Это сейчас никого не удивишь лазерной указкой. А в то время верхом совершенства был китайский трехбатареечный фонарик. И когда на мишени, расположенной в пятидесяти метрах, появилась точка, диаметром около сантиметра - лазерный луч от пистолета - все захлопали и закричали «ура». Мои помощники научили ребят целиться и нажимать на спусковой крючок. «Стрельба» продолжалась около часа. Восторг мальчишек и девчонок, особенно тех, кому удавалось попасть в мишень, невозможно описать.
     Наверное, и сейчас офицеры возят своих мальчишек и девчонок в полки, где служат. Так начинаются офицерские династии. Этим сильна наша армия! И победить такую армию никогда и никому не удастся!

Олег
     Уже на первом курсе академии я понял, что офицеры, служившие на «подвижках» и на «63-й», по многим вопросам существенно отличаются от «ОСовцев», тех, кто служил на шахтных комплексах. Если по вопросам знания боевых документов они еще могли «посоревноваться» с нами, то по вопросам повседневной жизнедеятельности любой комбат мог дать сто очков форы даже командиру «ОСовского» полка.
 Не имея, кроме казармы, больше ничего, они понятия не имели о многих вещах, которые нам были отлично знакомы. И сразу курс разделился на две группы: «СПУшники», это два отделения «Ж» и «З», и «ОСовцы»: почти все остальные. Правда, было еще одно отделение: «Эффективщики».
     Это были умные ребята, которые занимались по особой программе, с перспективой научной деятельности в области «эффективности боевого применения БРК». Мы с ними практически не контачили, только на лекциях по общей теории.
     А вот с «ОСовцами» соперничество шло по всем параметрам. Их было больше, но они были разобщены, все сами по себе. А два отделения «СПУшников» всегда были вместе, даже иногда собирались по разным поводам, в том числе и «выпить по сто грамм».
     Когда на втором курсе возникла проблема с классами для самоподготовки, наши два отделения согласились размещаться в одном классе. Таким образом, мы еще лучше узнали друг друга. Мы знали, куда получили назначения наши коллеги. И было несколько случаев, когда офицеры наших отделений попадали в один полк, на одинаковые должности.
    Правда, в Тагильскую дивизию из двух «СПУшных» отделений попал я один. Зато несколько «Осовцев» были назначены на должности заместителей командира полка. И я видел, как они мучаются.  Неумение работать с людьми, даже неумение, как ни странно, командовать, меня поражали.
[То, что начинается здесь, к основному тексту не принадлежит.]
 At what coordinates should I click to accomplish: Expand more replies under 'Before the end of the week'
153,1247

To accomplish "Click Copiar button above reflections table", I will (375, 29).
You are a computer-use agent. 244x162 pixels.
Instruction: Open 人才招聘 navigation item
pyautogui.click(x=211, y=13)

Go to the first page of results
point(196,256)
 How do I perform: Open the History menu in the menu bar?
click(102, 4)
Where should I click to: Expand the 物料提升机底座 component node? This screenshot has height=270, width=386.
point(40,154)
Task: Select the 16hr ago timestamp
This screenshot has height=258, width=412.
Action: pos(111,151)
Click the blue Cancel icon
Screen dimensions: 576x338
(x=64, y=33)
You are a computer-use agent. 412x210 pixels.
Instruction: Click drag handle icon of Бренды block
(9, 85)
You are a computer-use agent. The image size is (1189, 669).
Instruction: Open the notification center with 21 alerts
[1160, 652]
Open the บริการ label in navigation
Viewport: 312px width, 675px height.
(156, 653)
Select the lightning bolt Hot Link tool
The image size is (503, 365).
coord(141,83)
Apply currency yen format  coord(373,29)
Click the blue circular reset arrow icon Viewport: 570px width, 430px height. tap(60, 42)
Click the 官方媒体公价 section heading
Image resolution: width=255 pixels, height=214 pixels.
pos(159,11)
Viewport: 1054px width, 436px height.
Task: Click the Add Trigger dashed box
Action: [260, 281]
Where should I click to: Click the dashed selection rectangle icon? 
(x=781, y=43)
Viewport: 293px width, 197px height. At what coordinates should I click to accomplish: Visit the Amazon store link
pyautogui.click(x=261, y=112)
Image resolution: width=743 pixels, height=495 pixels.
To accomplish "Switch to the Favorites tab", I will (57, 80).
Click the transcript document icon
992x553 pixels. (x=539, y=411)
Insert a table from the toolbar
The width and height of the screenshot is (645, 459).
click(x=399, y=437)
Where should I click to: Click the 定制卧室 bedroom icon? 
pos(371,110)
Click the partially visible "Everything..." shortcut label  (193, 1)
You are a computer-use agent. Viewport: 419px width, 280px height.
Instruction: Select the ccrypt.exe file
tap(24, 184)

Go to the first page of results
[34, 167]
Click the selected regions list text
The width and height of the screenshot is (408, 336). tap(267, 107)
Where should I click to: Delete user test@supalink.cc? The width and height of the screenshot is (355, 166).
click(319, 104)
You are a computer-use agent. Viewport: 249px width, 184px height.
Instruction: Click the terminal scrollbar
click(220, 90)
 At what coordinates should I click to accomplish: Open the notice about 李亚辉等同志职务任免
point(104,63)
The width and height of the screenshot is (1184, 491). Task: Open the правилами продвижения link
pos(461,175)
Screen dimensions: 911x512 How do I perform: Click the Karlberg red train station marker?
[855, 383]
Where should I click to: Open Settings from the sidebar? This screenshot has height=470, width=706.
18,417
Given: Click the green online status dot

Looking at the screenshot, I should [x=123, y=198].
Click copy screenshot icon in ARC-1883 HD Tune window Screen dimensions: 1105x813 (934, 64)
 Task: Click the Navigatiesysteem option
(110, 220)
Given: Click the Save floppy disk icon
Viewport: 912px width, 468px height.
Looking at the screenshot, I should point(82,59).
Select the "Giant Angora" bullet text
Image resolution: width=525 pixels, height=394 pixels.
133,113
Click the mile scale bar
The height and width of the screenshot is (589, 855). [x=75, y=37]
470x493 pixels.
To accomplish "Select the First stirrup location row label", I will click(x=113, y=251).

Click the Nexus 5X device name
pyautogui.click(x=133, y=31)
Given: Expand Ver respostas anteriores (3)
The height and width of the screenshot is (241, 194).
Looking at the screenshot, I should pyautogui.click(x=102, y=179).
    Шло время, я получал новые должности, получил и звание подполковника. И вот, через три года после выпуска, я командир полка, мы получили новую технику и полк уже дежурит. Вот мы уже сдали проверку ГИМО, отдежурили в поле, провели ряд учений.
В январе 1988 года внезапно позвонил начальник управления кадров армии и предложил должность дежурного офицера штаба армии. Несмотря на его настойчивость, я не соглашался. Он грозил снять с должности, на что я просто сказал: «Не вы меня назначали, не вам и снимать». Взысканий у меня не было. Правда и отношения с командиром дивизии были не самые добрые. Вроде все делал нормально, не хуже других, а на каждом совещании за что-то получал. Это уже потом я узнал, что про меня писал в ежегодных донесениях замполит полка. Видит Бог, ему это «аукнулось».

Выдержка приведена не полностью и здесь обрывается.